**Saved data entries**
= = = =

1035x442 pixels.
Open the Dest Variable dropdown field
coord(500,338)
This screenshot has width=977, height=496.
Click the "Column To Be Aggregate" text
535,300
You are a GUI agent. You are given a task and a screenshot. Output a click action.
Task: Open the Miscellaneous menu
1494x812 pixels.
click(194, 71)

= = = =

**Problem**
Repeat exactly the lines above, starting with the line that contains "This screenshot has width=977, height=496." and ending with the last line, both included, and nothing else.

**Exercise response**
This screenshot has width=977, height=496.
Click the "Column To Be Aggregate" text
535,300
You are a GUI agent. You are given a task and a screenshot. Output a click action.
Task: Open the Miscellaneous menu
1494x812 pixels.
click(194, 71)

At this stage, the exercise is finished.